Leaving the tunnel, it continues north through Claremont, Daspoort and Booysens, crossing the R80 Mabopane Highway intersection and after a short distance ends as a t-junction with Denyssen Avenue in Suiderberg, Northern Pretoria.

History/Future
Although parts of the road in Johannesburg were widened in 2005, other single-lane sections of the route, especially in Centurion, were in a dangerous state, due to the high volumes of traffic and presence of heavy vehicles causing the road surface to deteriorate.

Renovation of a section in Centurion between the N14 and M10/Wierda Road intersection near Sunderland Ridge began in 2007, with construction largely completed by September 2010. The large Monavoni Circle was replaced with traffic lights, and a dual carriageway was built in this section, with surfaced shoulders to replace the existing narrow two-lane single carriageway.

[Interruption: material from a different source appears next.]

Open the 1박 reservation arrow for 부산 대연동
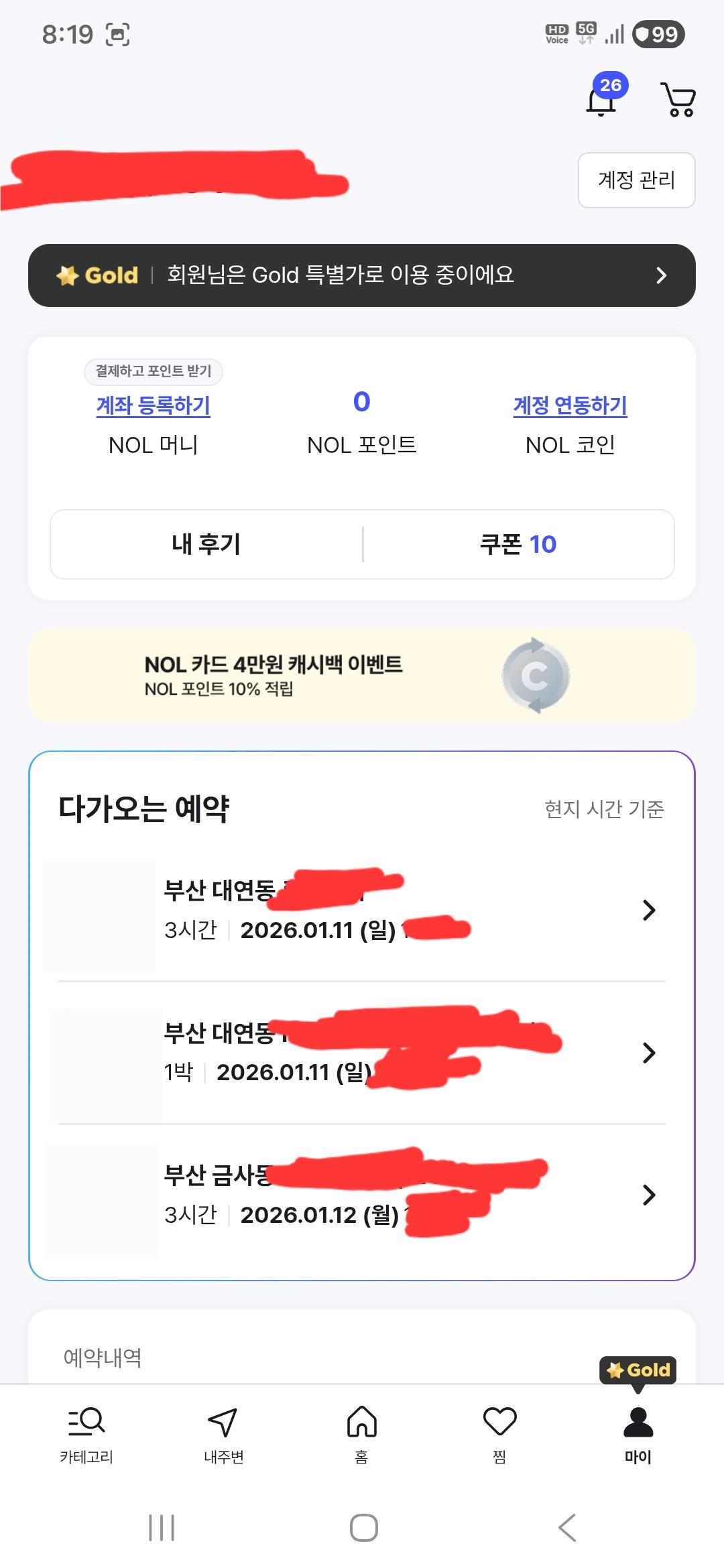Screen dimensions: 724x1568 pyautogui.click(x=648, y=1053)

Also, as a result of a fatal accident the existing N14 offramp from Centurion was converted into a four-way stop temporarily, and traffic lights were later installed.

Extension of the 4 lane dual-carriageway, to replace the section between the M10/Wierda Road intersection and Erasmia, a narrow two-lane single carriageway, passing over the Hennops River, which was overloaded and had severely deteriorated, began in late 2010, and was largely completed by late 2012, along with the installation of lighting on the newly constructed sections, including the previously rebuilt section between Weirda Road and the N14. The remaining provincially maintained (existing) dual-carriageway stretch beyond Erasmia, and part of the municipality-owned section beyond Laudium to the Maunde Street entrance to Atteridgeville was rehabilitated in 2014.

Old routing through Johannesburg
There are a few roads in Johannesburg which have the R55 designation given to them.

Empire road from the Barry Hertzog Road junction eastwards across the M1 De Villiers Graaff Motorway and Jan Smuts Avenue has signs on the road indicating the R55 route (although it is designated as the M71).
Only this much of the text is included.